29. The deceased was aged 52 years 7 months as on the date of the accident. He had left over service of 5 years and 5 months. Keeping this aspect of left over service in view, the proper multiplier can be taken at 6. Thus, the total loss of dependency can be estimated at Rs. 8,000/- x 12 x 6 = Rs. 5,76,000/-. The Tribunal granted Rs. 15,000/- towards loss of consortium and Rs. 15,000/- towards loss of estate and Rs. 2,000/- towards funeral expenses. We are not inclined to disturb the amounts awarded under the above heads. In all the claimants are entitled to Rs. 5,76,000/- + Rs. 32,000/- =Rs.6,08,000/-. The claimants had already received Rs. 50,000/- under no fault liability in pursuance of the orders passed in O.P. No. 396 of 2000. Therefore, the said amount is required to be deducted. Thus, in all the claimants are entitled to Rs. 5,58,000/-with interest at 9% p.a. from the date of petition to the date of payment. The compensation shall be apportioned among the claimants as follows:

(1) Claimant No. 1-wife of the deceased is entitled to Rs. 2,58,000/- with interest accrued thereon.
(2) Claimant Nos. 2 and 3-children of the deceased are entitled to Rs. 1,50,000/- each with interest accrued thereon.

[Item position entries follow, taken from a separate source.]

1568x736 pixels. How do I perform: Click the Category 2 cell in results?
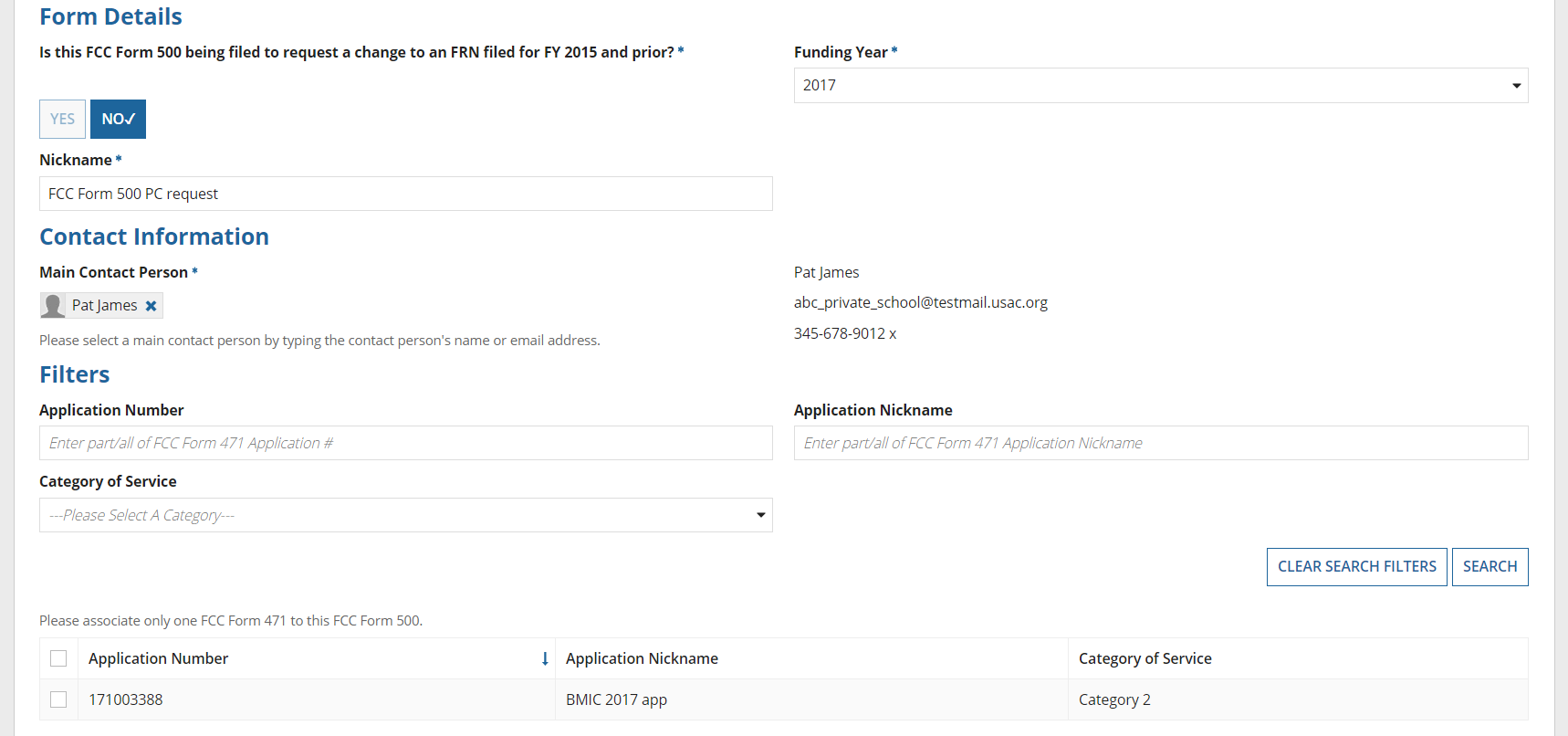click(1113, 699)
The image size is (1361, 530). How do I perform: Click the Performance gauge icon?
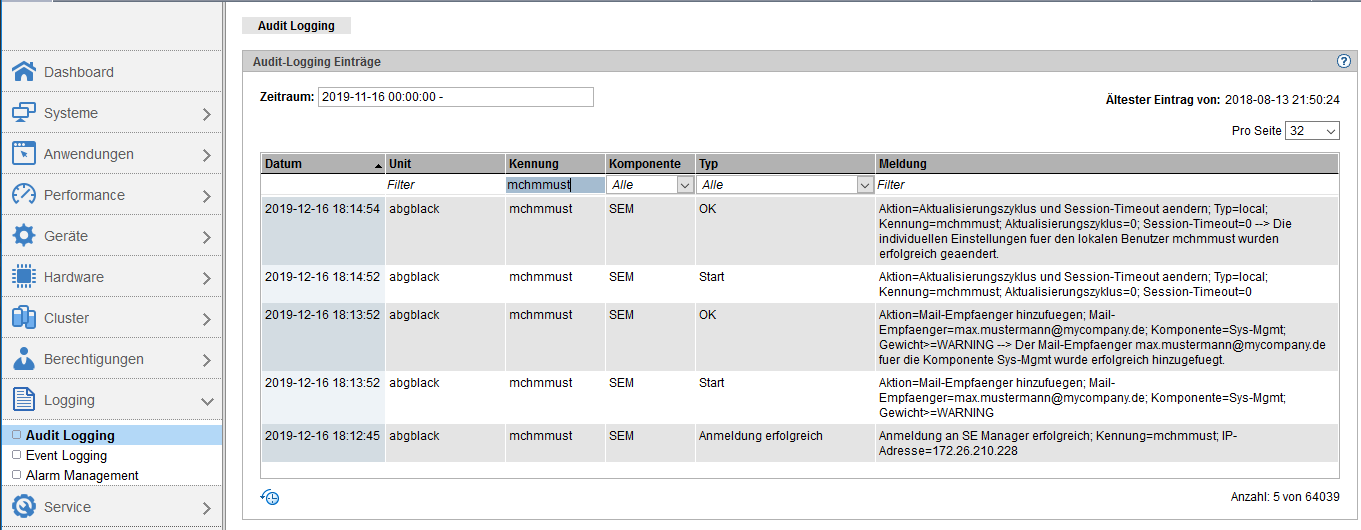pyautogui.click(x=24, y=195)
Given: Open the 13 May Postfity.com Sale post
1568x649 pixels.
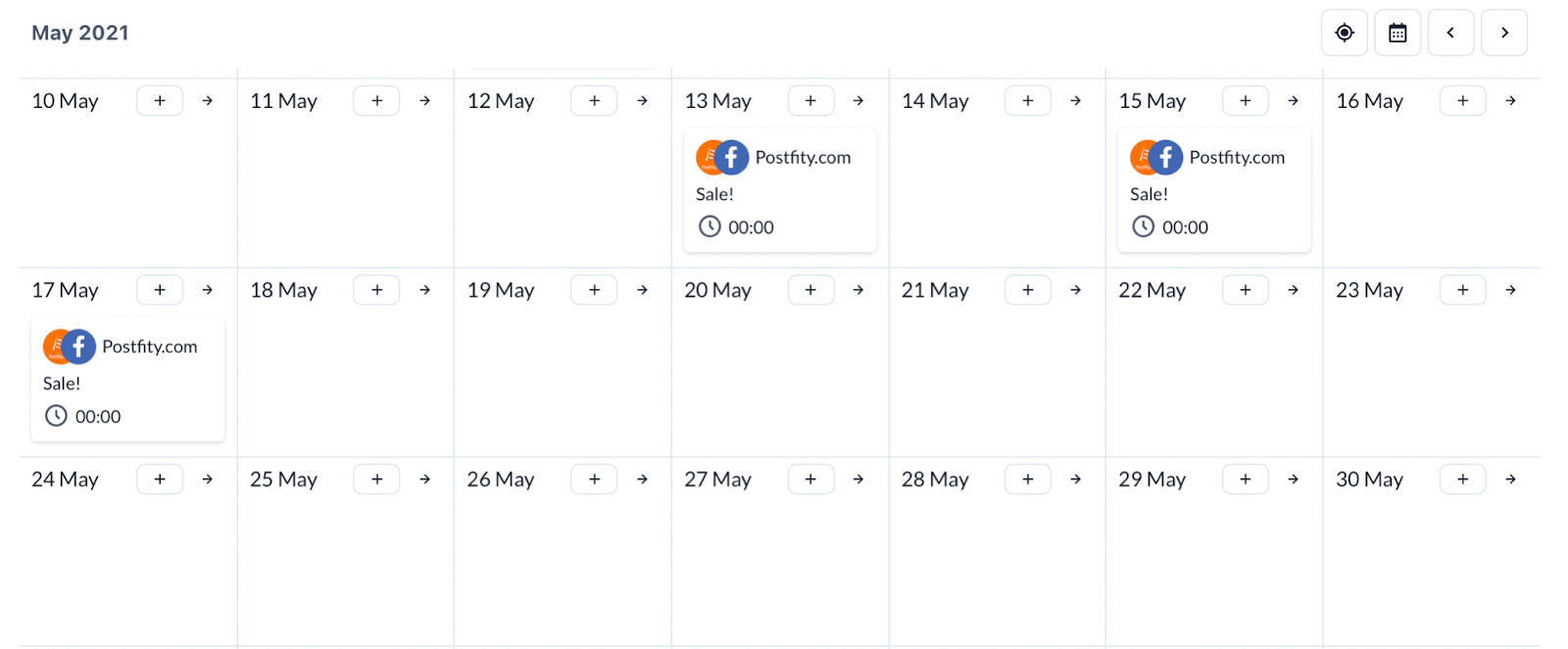Looking at the screenshot, I should pyautogui.click(x=780, y=192).
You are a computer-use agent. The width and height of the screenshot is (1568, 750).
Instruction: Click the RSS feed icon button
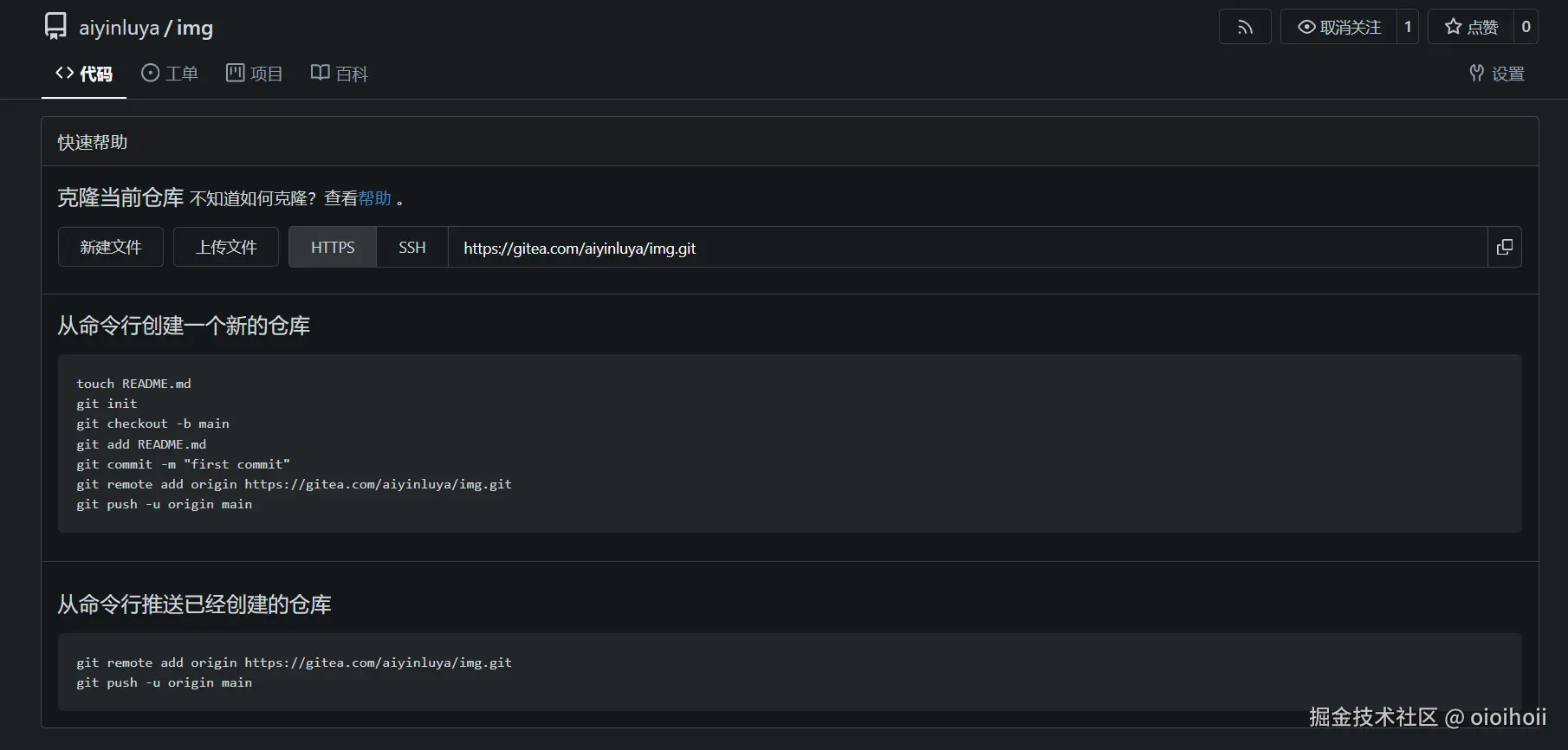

The claimants are permitted to withdraw Rs. 50,000/- each. The balance amount shall be invested in any nationalized bank for a period of three years.

30. Accordingly, C.M.A. No. 4684 of 2003 filed by the Insurance Company is partly allowed reducing the quantum of compensation from Rs. 10,83,000/- to Rs. 5,58,000/- and whereas C.M.A. No. 4382 of 2003 filed by the claimants is dismissed.